The twist in the story is that at this point in Jesus’ journey to Jerusalem, he’s on the border between Galilee and Samaria, communities that were divided by generations of hatred and suspicion. Jews considered all Samaritans ritually unclean and would travel miles out of their way to avoid having any contact with them.

The focus now shifts from the ten to the one. Only one of the ex-lepers returns to say thank you. This passage is often interpreted as dealing with the importance of gratitude – I’ve interpreted it that way myself. It’s even one of the lectionary passages for Thanksgiving Day. But notice that the healing didn’t depend on gratitude. The nine who didn’t say “thank you” were healed just the same. I suspect that they felt profoundly grateful even if they didn’t express it. Which means making gratitude the centerpiece of this text is a bit like focusing on whether your thank you note is handwritten or a text. I’m guessing Jesus wasn’t really waiting around to be thanked in the right way at the right time.

The one who turned back to praise God and thank Jesus was a Samaritan. Before Jesus heals the lepers, they’re just ten lepers, no distinctions. But once the ten all have been healed, the Samaritan, alone, remains unclean. The old divisions kick into play again. There’s no cure for being a Samaritan. He may not even be welcomed by the priest. Perhaps that’s why he doesn’t follow the others.

It is only to the Samaritan that Jesus says, “Your faith has made you well.” Four people in the Gospel of Luke hear those powerful words from Jesus: “Your faith has made you well.” Each is, in his or her own way, an outcast: either a sinner or ritually unclean. Each healing is followed by a conversation about the Kingdom of God – what life and the world look like under God’s rule.

# [Dataset section]

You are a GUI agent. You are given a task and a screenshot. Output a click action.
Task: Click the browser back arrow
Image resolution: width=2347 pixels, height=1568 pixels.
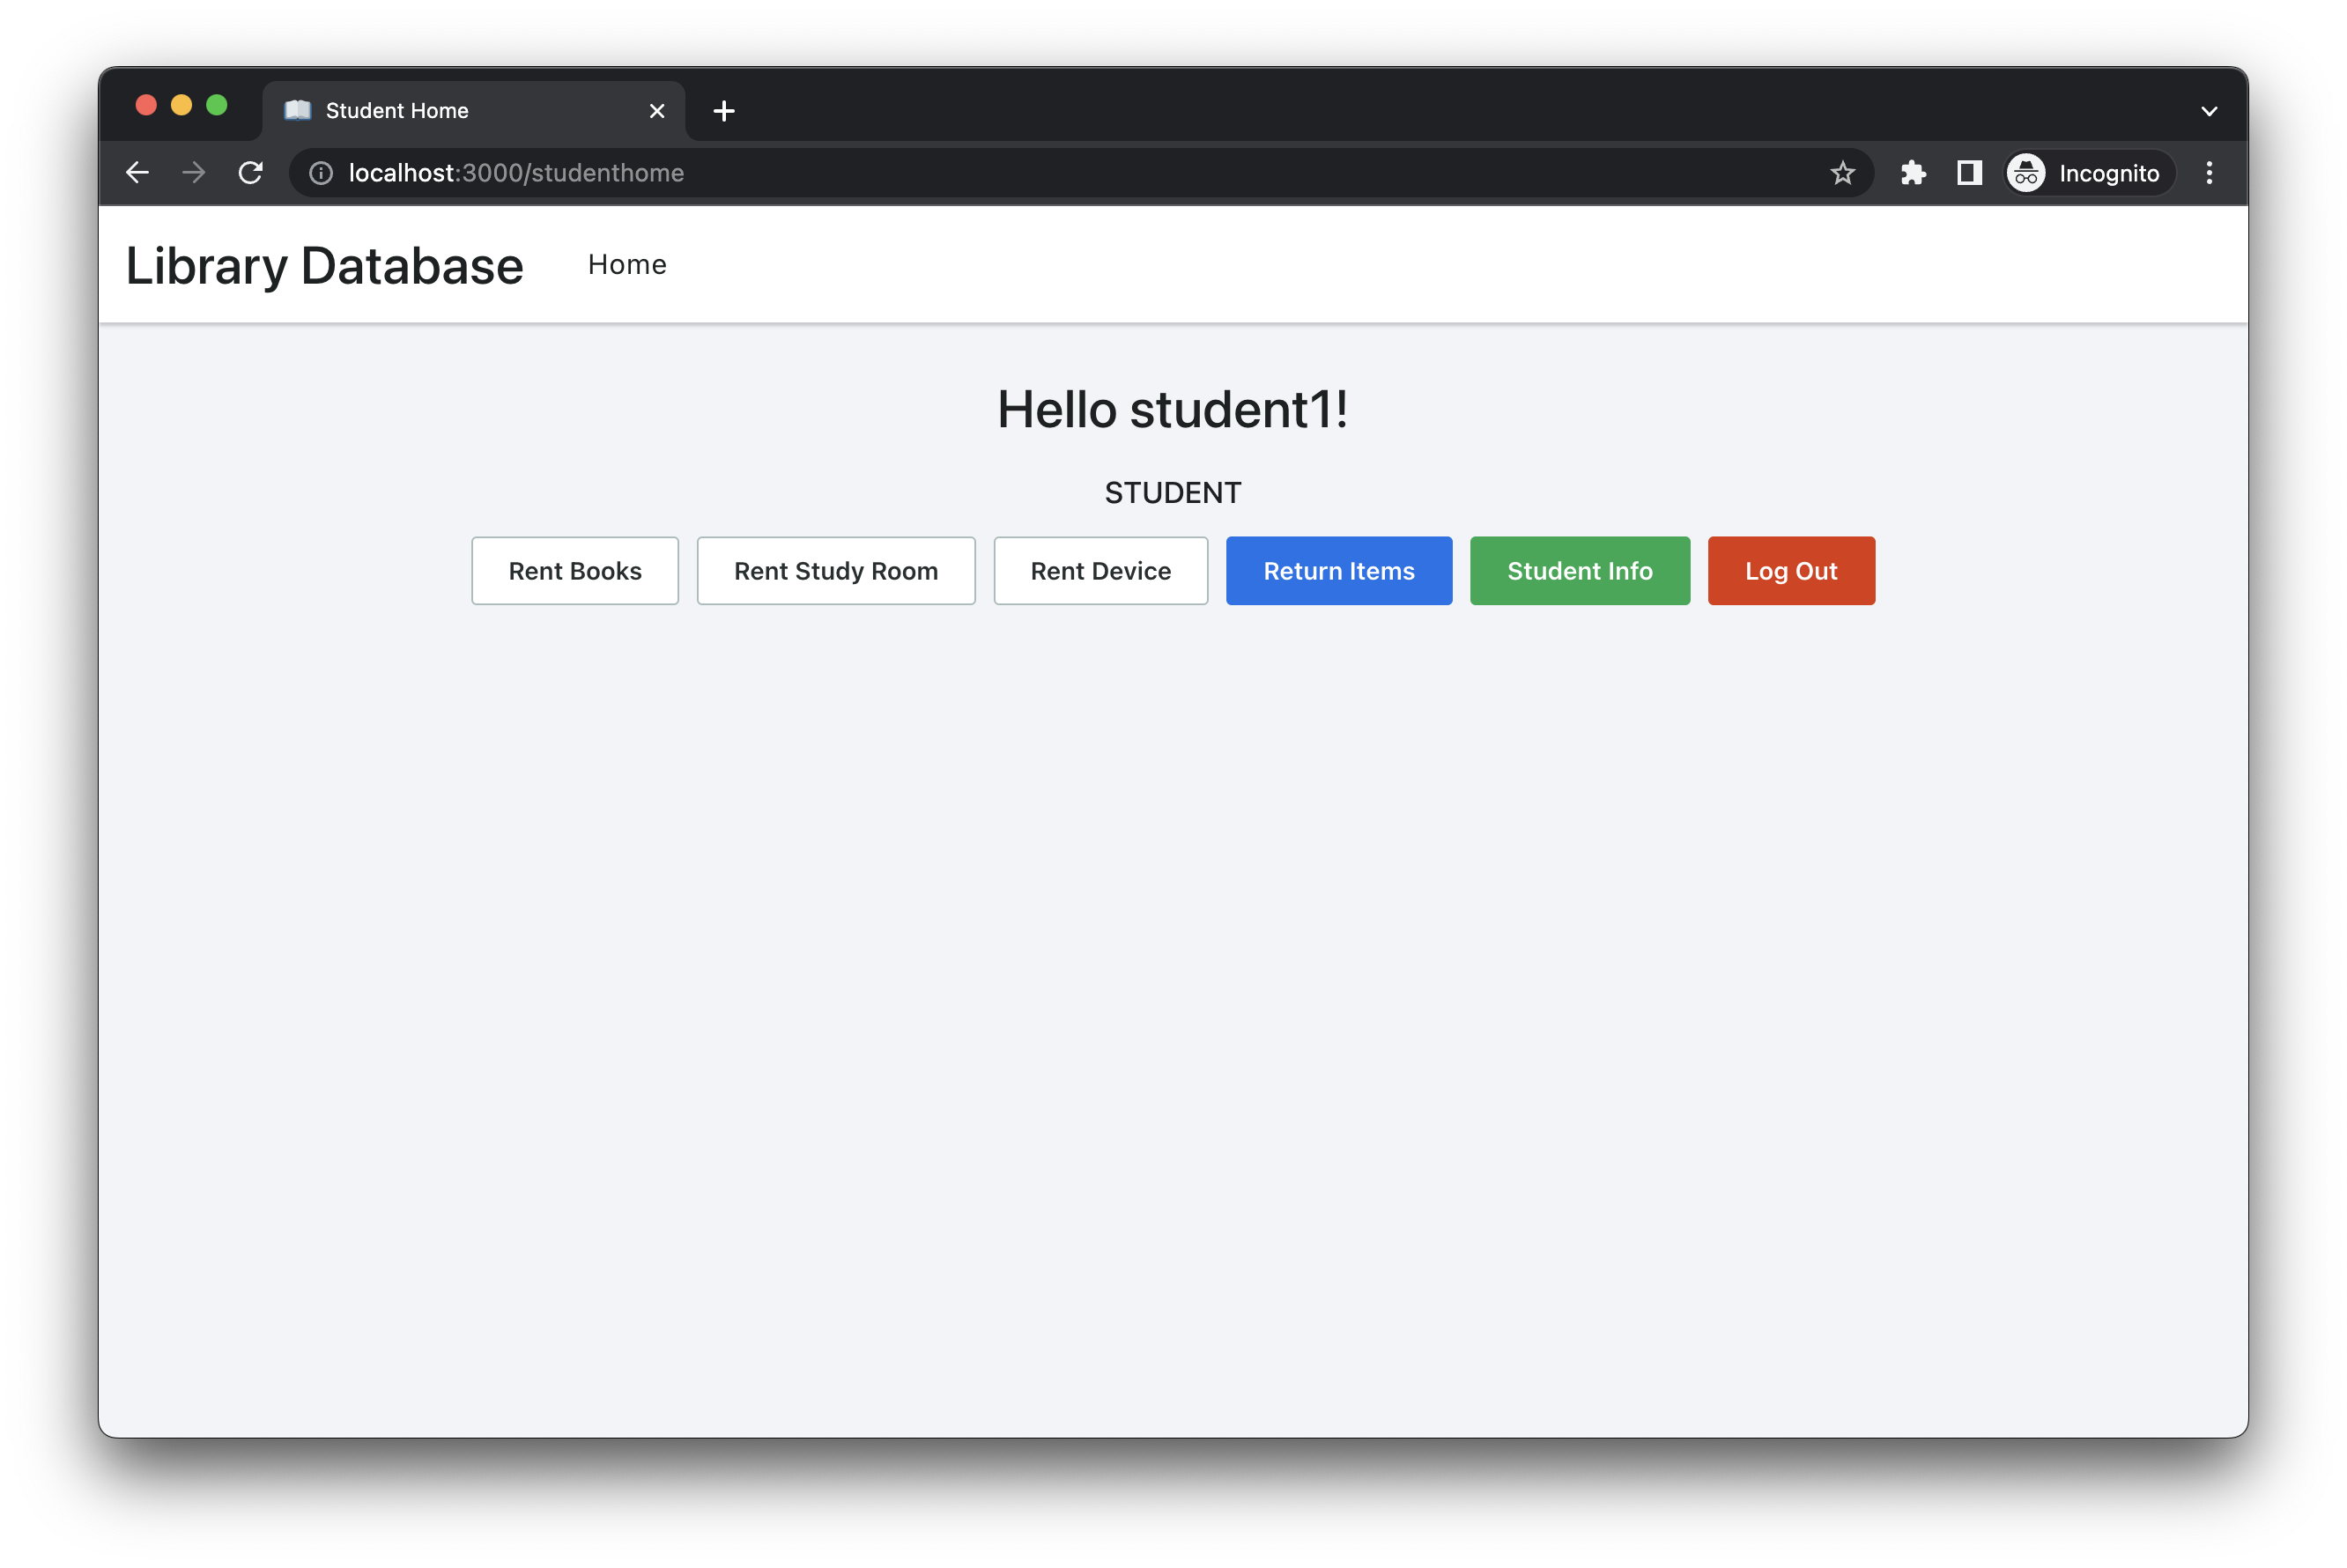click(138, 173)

# [Goals]
• a. In the sermon passage about the ten healed lepers, how many people in the Gospel of Luke hear Jesus say "Your faith has made you well"?
• b. Write the next part of the sermon passage about the ten healed lepers, picking up after its final sentence about the Kingdom of God.

# [Results of the tasks]
• a. Four people.

• b.
Ten were healed. One was “made well.” Maybe Jesus is talking about a different kind of wellness. Maybe he meant that deep-seated human divisions are a much more serious malady than even leprosy – that our souls can be far sicker than our bodies and yet many of us do nothing to heal the breach. Maybe he wasn’t commenting on the lack of gratitude of the nine who didn’t return as much as on the system that would accept them and reject the Samaritan. Maybe he was commenting on all the systems that create a “Them” that we can despise because they are not “Us”: race, class, political party, religion, ethnicity, immigration status, gender, education, or identifying as LGBTQ, just to name a few.

We’ll never know exactly what Jesus meant. But it’s safe to say that, to Jesus, “wellness” does not include going back to a life of “Them” and “Us.” “Where are the nine?” asked Jesus. The nine were right back where they came from, safely on the right side of the border, healed of their exterior problems but locked back into their prejudices. Healed, but not well. One commentator notes that we are healed not to stay the same, but to live differently, breaking down divisions in society that exclude people because of all the categories that create a “Them” and an “Us.”

We might need this kind of healing even more than we need to be reminded to be grateful.

Author, poet, and activist Wendell Berry wrote, “Healing is impossible in loneliness; it is the opposite of loneliness. … To be healed we must come with all the other creatures to the feast of Creation.”